Pili Mwinyi Khamis prepares a broadcast in the CRI studio. Liu Xiangrui / China Daily
Pili Mwinyi Khamis works for China Radio International (CRI) and she is involved in the production of several programs, including the weekly China in My Eyes. Khamis, 38, was also among 20 foreign experts invited by China's new leader Xi Jinping for a round table discussion on Dec 5.
A month later, the Tanzanian still finds it hard to contain her excitement.
"We sat around and he asked for our advice. I was so excited to be among them," says Khamis, adding the only thing she said when she shook hands with Xi was to congratulate him on his elevation.
Wearing her traditional Muslim dress with her head covered by a light blue scarf, the Swahili language broadcaster says she was surprised when her department director told her of the invitation. But although she was surprised by the honor, her colleague Chen Lianying was not.
"We all agree she is diligent and has done very well at work. More importantly, she stands out with her long experience in China and good knowledge of the country," Chen says.
Khamis has worked with CRI for more than five years, and before that she was both a teacher and broadcaster in Tanzania. After she was selected for the exchange program in China, Khamis was as anxious as she was excited.
"It was my first time abroad, and I knew little about China," she says.
Lessons about the new country and its culture started the day she arrived, at the table of her welcome dinner.
Khamis, who had never even seen chopsticks before, was taught to use them by her colleagues. It took her more than a week to master the art, and then she was teaching her husband, who had come to China with her and was starting a business.

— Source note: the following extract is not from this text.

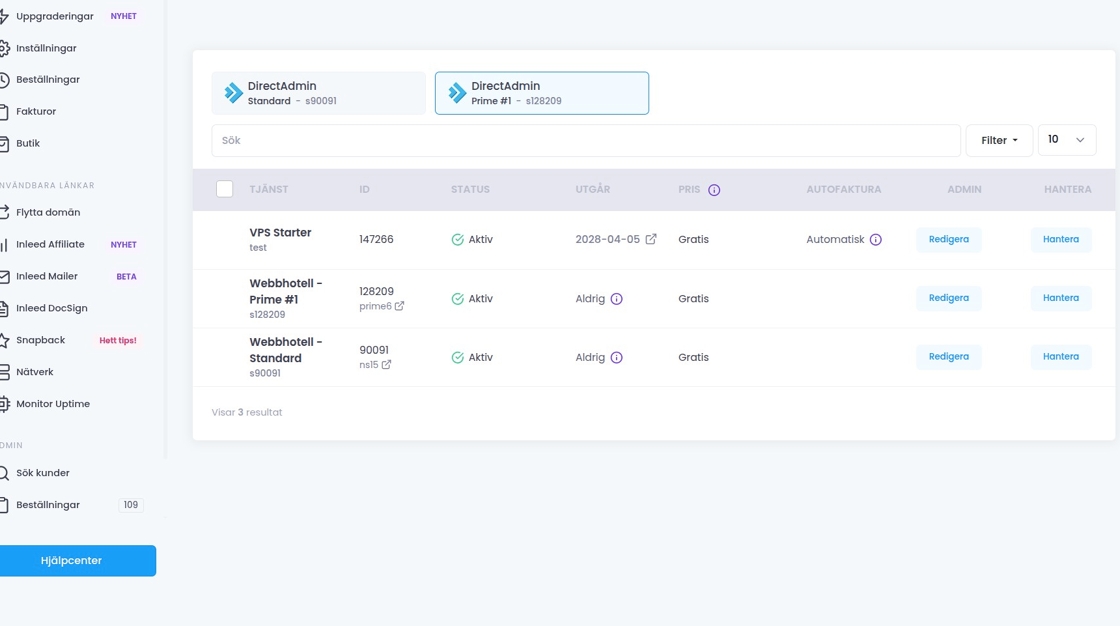Select the DirectAdmin Prime #1 s128209 tab

click(x=541, y=93)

"Now we find chopsticks even more comfortable than forks and knives," she says.
To Khamis, China was very different from what she had in mind, especially its degree of development.
"I found it's more like a developed country," she says.

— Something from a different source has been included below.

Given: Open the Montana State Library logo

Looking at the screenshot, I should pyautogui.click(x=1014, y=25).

Khamis began to love her job as a journalist here, which she believes helps her understand China better and faster.
Her work takes her out of Beijing and around China. Last year, she had a chance to visit Ningxia Hui autonomous region, where she found herself surrounded by Muslims.
"I saw men wearing Muslim caps and women covering their heads. We had so much in common. It was like going back home," says Khamis, impressed by the diversity of Chinese culture.